La ministre espagnole de l'Economie, Elena Salgado, a contesté le tableau brossé par Moody's, maintenant "certaines divergences" et assurant que la restructuration du secteur bancaire ne va pas coûter autant que l'estime cette agence.
Moody's avait déjà retiré fin septembre sa note maximale "Aaa" à l'Espagne, dans la sillage de Standard and Poor's et Fitch quelques mois plus tôt.
Sans surprise, la nouvelle a plongé dans le rouge la Bourse de Madrid, qui perdait 1,26% à 09H40 (08H40 GMT).
L'Espagne reste toutefois bien notée. "Moody's continue de croire que la viabilité de la dette de l'Espagne n'est pas menacée" et "n'anticipe pas un besoin du gouvernement espagnol pour demander un soutien financier du FESF" (Fonds européen de stabilisation financière).
Mais l'agence estime que "le coût éventuel de la restructuration bancaire dépassera les estimations actuelles du gouvernement, entraînant une nouvelle hausse du taux de dette publique".
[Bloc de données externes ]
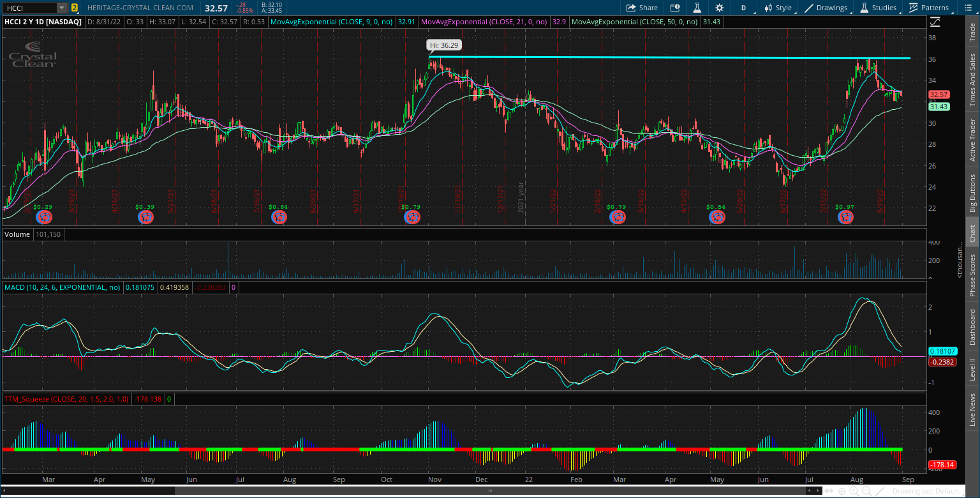Open the symbol dropdown next to HCCI

tap(61, 8)
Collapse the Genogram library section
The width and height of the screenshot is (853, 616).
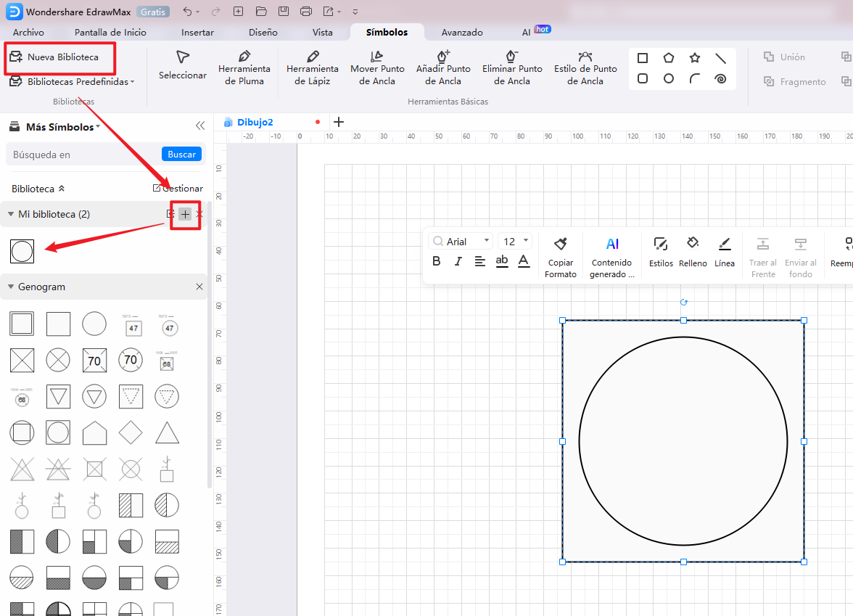click(x=11, y=287)
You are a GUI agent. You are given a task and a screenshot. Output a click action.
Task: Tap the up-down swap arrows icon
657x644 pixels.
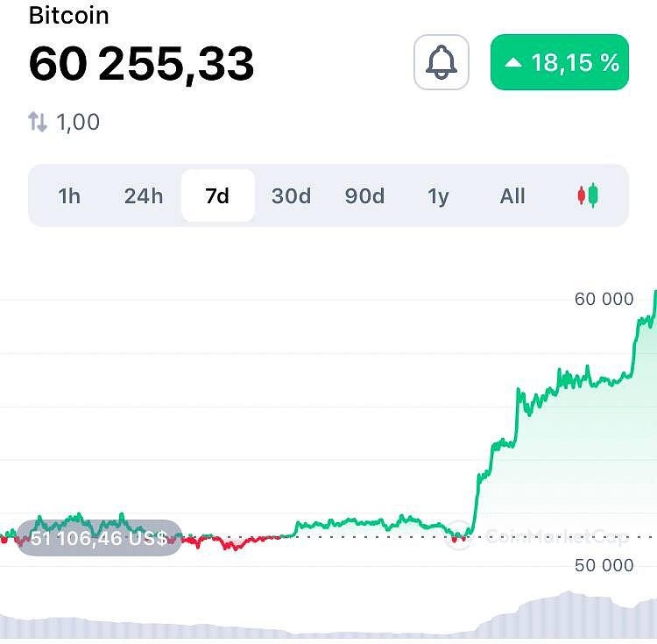coord(38,122)
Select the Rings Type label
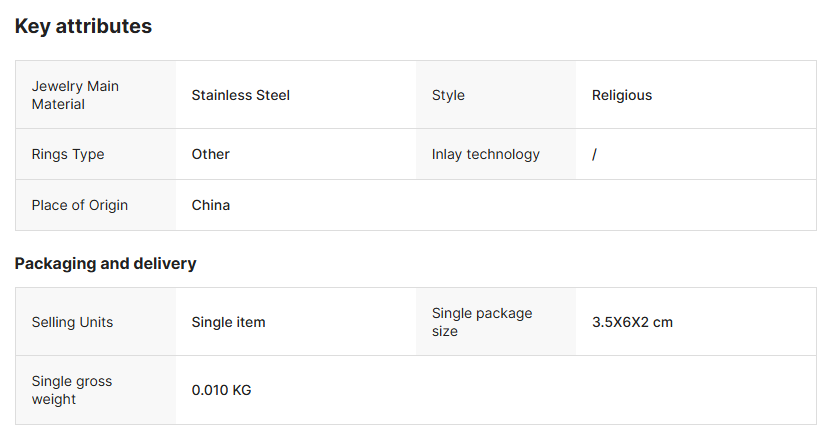This screenshot has width=819, height=432. coord(68,154)
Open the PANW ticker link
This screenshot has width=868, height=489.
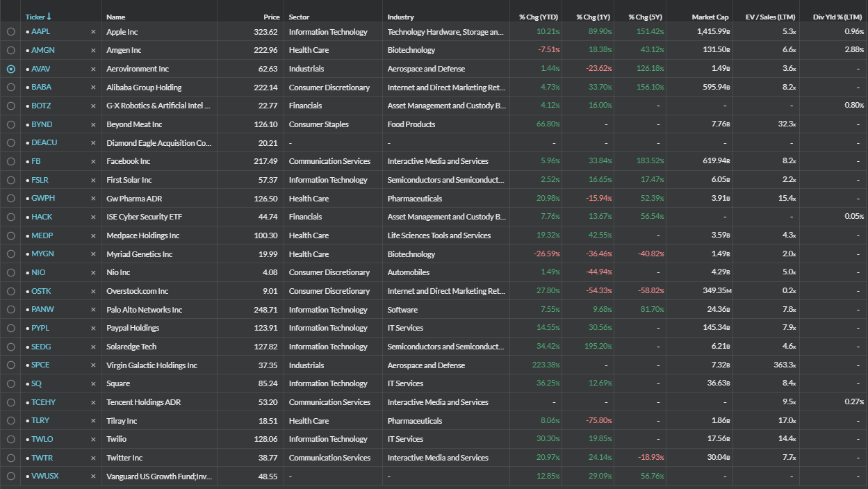(x=42, y=310)
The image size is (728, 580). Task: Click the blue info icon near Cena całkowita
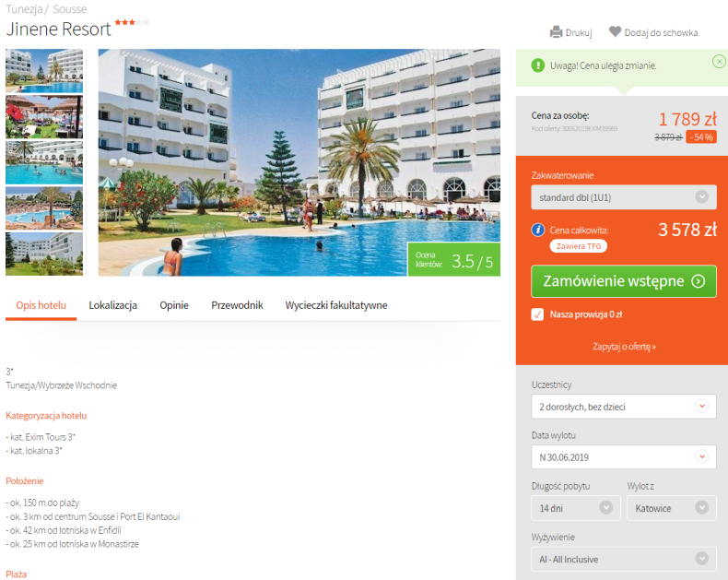click(x=538, y=230)
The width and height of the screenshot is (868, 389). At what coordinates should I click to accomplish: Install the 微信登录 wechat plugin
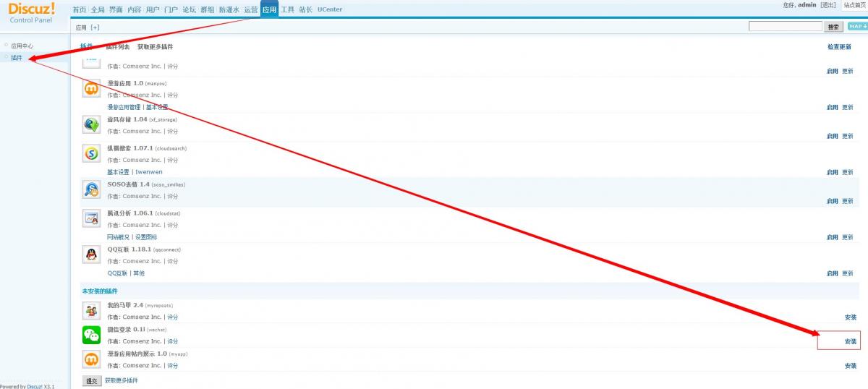(850, 341)
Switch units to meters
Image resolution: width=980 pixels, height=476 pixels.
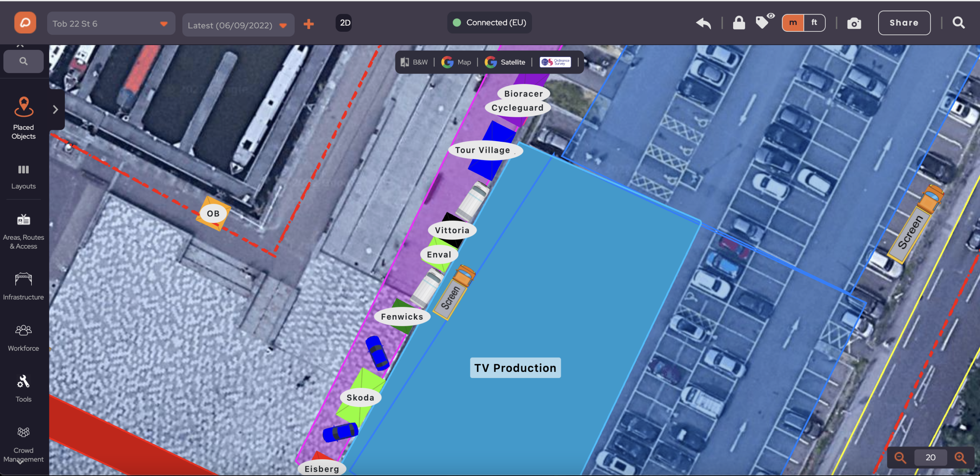coord(793,23)
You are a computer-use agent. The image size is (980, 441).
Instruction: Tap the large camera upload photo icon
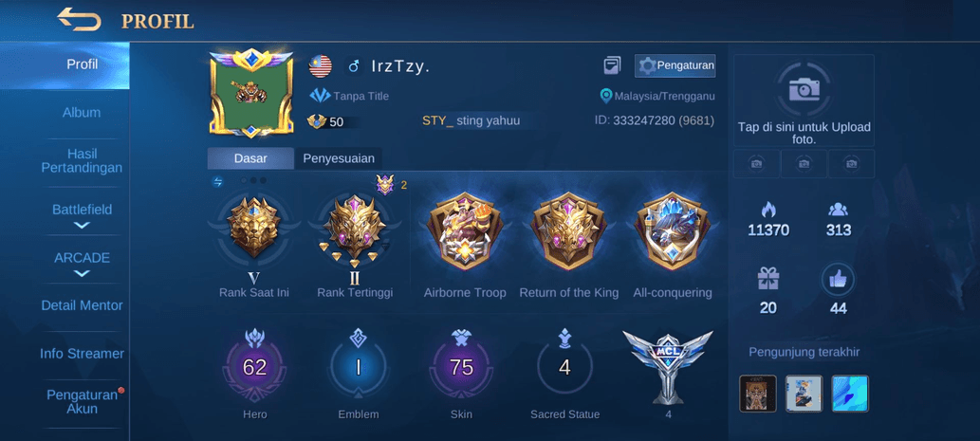804,89
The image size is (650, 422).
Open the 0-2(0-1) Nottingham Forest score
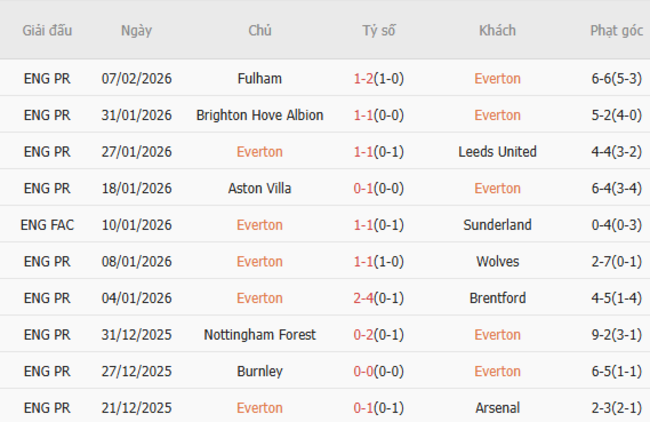pos(378,335)
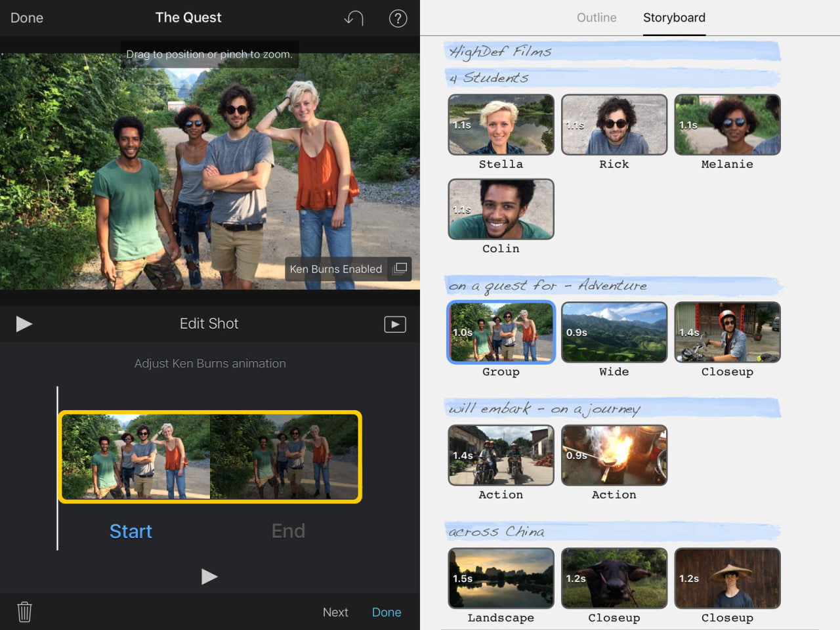Image resolution: width=840 pixels, height=630 pixels.
Task: Open the help question mark icon
Action: [x=398, y=18]
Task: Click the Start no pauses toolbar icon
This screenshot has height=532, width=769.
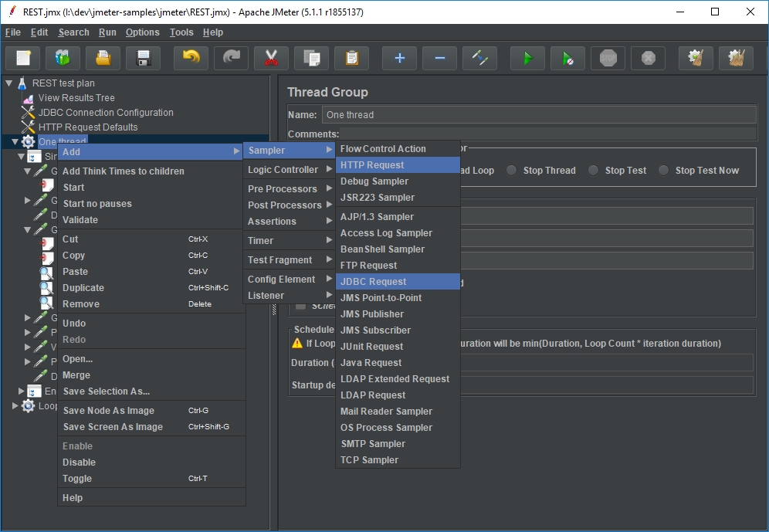Action: [x=567, y=58]
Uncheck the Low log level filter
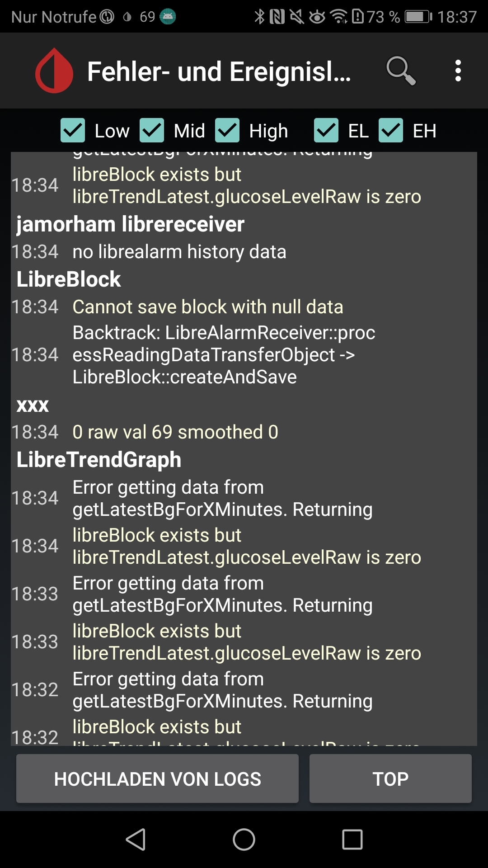The image size is (488, 868). click(75, 131)
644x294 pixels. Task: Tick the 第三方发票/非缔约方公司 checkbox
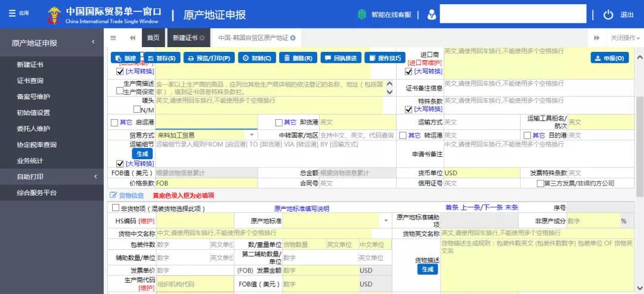click(x=540, y=183)
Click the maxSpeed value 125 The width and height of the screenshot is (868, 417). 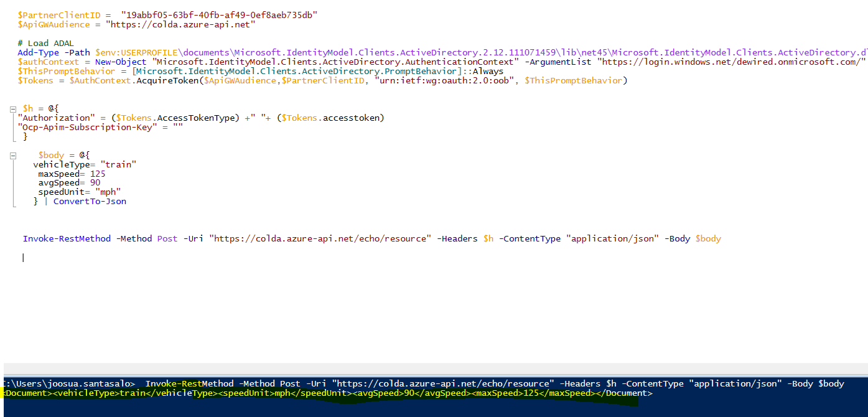(98, 174)
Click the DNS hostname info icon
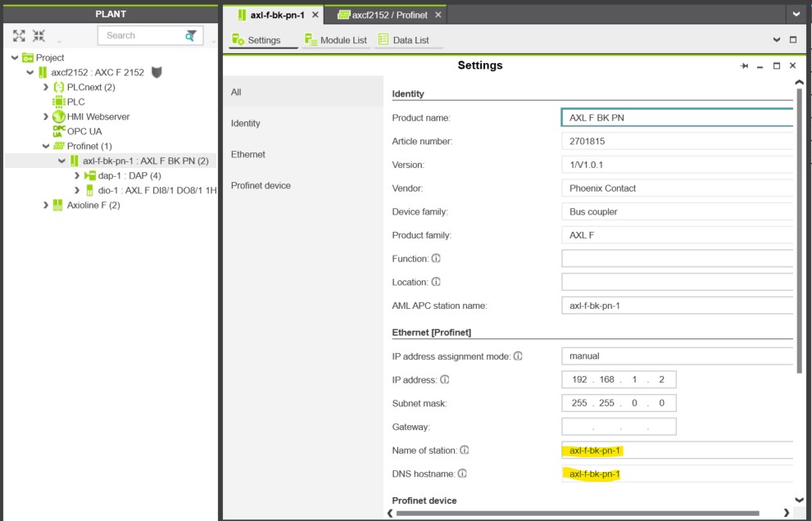812x521 pixels. [x=462, y=473]
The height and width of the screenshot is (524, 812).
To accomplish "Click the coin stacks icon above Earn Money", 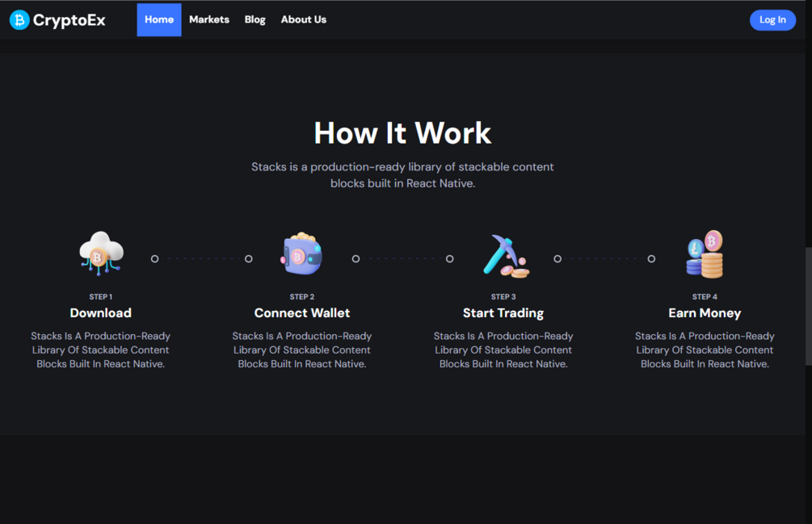I will 705,254.
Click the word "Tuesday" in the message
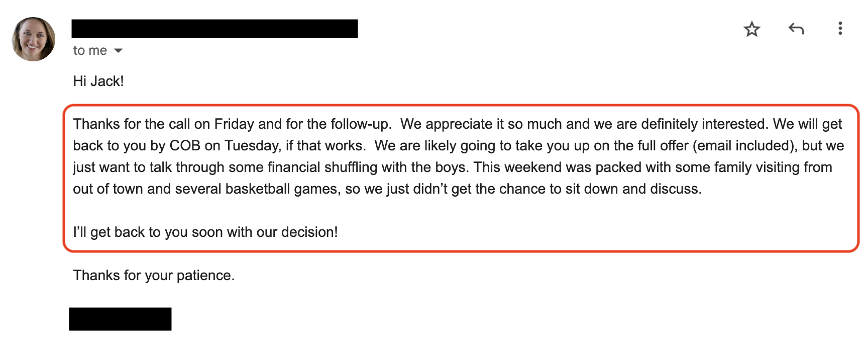868x342 pixels. tap(252, 146)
Elle dégrade donc d'un cran le fonds public spécial d'aide au secteur, le Frob, à "Aa2" contre "Aa1" auparavant, avec perspective négative.
Cette annonce survient le jour même où la Banque d'Espagne doit chiffrer les besoins de financement des banques et caisses d'épargne espagnoles, plombées depuis l'éclatement de la bulle immobilière en 2008, pour répondre aux nouvelles exigences des autorités en termes de solvabilité.
Sur l'enveloppe globale dont a besoin le secteur, l'estimation du gouvernement de 20 milliards d'euros (après 12 milliards de fonds publics en 2010) est généralement jugée trop optimiste par le marché.
Moody's "pense que le coût total devrait être plus proche des 40-50 milliards", selon son communiqué.
Deuxième motif d'inquiétude selon Moody's, "la capacité du gouvernement espagnol à parvenir à la nécessaire amélioration structurelle et durable des finances gouvernementales, compte tenu des limites du contrôle du gouvernement central sur les finances des gouvernements régionaux et du contexte de croissance économique seulement modérée à court et moyen terme".
Tandis que les autorités espagnoles tablent sur une croissance de 1,3% en 2011 (après -0,1% en 2010), l'agence n'espère qu'une hausse de 0,8%. "Le chemin de la consolidation budgétaire reste flou pour certains gouvernements régionaux", affirme Moody's.
Certes, l'économie espagnole, engagée dans un processus d'assainissement de ses comptes, a atteint fin 2010 des niveaux de déficit (9,24% du PIB) et de dette publique (60%) légèrement meilleurs que prévu.
Mais le déficit des 17 régions autonomes a grimpé à 2,83% du PIB après 1,92% en 2009, dépassant largement l'objectif officiel de 2,4%. Plus de la moitié des régions (neuf) n'ont pas respecté cette limite.